Without altering a single word, repeat the records that follow.

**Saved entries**
=====
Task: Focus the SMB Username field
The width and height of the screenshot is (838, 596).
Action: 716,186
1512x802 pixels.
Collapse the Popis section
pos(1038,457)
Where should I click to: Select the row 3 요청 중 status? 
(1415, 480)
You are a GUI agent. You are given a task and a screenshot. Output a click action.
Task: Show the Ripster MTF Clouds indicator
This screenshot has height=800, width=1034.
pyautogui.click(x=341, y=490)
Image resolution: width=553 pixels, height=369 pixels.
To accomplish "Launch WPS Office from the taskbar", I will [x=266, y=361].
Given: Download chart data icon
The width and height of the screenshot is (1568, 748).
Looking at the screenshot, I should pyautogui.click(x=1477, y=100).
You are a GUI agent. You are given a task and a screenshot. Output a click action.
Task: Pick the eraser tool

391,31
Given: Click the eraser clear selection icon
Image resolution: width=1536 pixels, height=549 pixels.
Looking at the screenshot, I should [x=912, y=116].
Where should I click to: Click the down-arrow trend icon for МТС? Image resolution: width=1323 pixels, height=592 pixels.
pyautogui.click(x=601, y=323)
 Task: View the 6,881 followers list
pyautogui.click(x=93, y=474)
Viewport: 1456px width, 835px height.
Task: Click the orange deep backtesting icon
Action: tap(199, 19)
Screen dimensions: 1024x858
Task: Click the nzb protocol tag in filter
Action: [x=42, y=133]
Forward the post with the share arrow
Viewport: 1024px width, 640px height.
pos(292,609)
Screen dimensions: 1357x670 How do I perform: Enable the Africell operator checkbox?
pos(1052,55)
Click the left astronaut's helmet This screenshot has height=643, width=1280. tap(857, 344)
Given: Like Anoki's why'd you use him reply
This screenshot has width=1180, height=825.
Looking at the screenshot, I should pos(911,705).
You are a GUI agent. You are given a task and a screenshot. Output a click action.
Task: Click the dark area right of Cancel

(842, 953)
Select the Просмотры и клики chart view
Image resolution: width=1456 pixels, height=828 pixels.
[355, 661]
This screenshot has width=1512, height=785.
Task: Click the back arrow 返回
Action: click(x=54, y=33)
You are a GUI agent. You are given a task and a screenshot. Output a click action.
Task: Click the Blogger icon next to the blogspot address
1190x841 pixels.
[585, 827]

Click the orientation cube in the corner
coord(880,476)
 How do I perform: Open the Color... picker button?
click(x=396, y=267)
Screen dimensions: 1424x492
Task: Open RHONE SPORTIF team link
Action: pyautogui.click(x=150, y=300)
=====
**Result of this exercise**
Task: Focus the SMB Username field
The width and height of the screenshot is (838, 596).
Action: 716,186
1512x802 pixels.
Collapse the Popis section
pos(1038,457)
Where should I click to: Select the row 3 요청 중 status? 
(1415, 480)
You are a GUI agent. You are given a task and a screenshot. Output a click action.
Task: Show the Ripster MTF Clouds indicator
This screenshot has height=800, width=1034.
pyautogui.click(x=341, y=490)
Image resolution: width=553 pixels, height=369 pixels.
To accomplish "Launch WPS Office from the taskbar", I will [x=266, y=361].
Given: Download chart data icon
The width and height of the screenshot is (1568, 748).
Looking at the screenshot, I should pyautogui.click(x=1477, y=100).
You are a GUI agent. You are given a task and a screenshot. Output a click action.
Task: Pick the eraser tool

391,31
Given: Click the eraser clear selection icon
Image resolution: width=1536 pixels, height=549 pixels.
Looking at the screenshot, I should [x=912, y=116].
Where should I click to: Click the down-arrow trend icon for МТС? Image resolution: width=1323 pixels, height=592 pixels.
pyautogui.click(x=601, y=323)
 Task: View the 6,881 followers list
pyautogui.click(x=93, y=474)
Viewport: 1456px width, 835px height.
Task: Click the orange deep backtesting icon
Action: tap(199, 19)
Screen dimensions: 1024x858
Task: Click the nzb protocol tag in filter
Action: [x=42, y=133]
Forward the post with the share arrow
Viewport: 1024px width, 640px height.
pos(292,609)
Screen dimensions: 1357x670 How do I perform: Enable the Africell operator checkbox?
pos(1052,55)
Click the left astronaut's helmet This screenshot has height=643, width=1280. tap(857, 344)
Given: Like Anoki's why'd you use him reply
This screenshot has width=1180, height=825.
Looking at the screenshot, I should pos(911,705).
You are a GUI agent. You are given a task and a screenshot. Output a click action.
Task: Click the dark area right of Cancel

(842, 953)
Select the Просмотры и клики chart view
Image resolution: width=1456 pixels, height=828 pixels.
[355, 661]
This screenshot has width=1512, height=785.
Task: Click the back arrow 返回
Action: click(x=54, y=33)
You are a GUI agent. You are given a task and a screenshot. Output a click action.
Task: Click the Blogger icon next to the blogspot address
1190x841 pixels.
[585, 827]

Click the orientation cube in the corner
coord(880,476)
 How do I perform: Open the Color... picker button?
click(x=396, y=267)
Screen dimensions: 1424x492
Task: Open RHONE SPORTIF team link
Action: pyautogui.click(x=150, y=300)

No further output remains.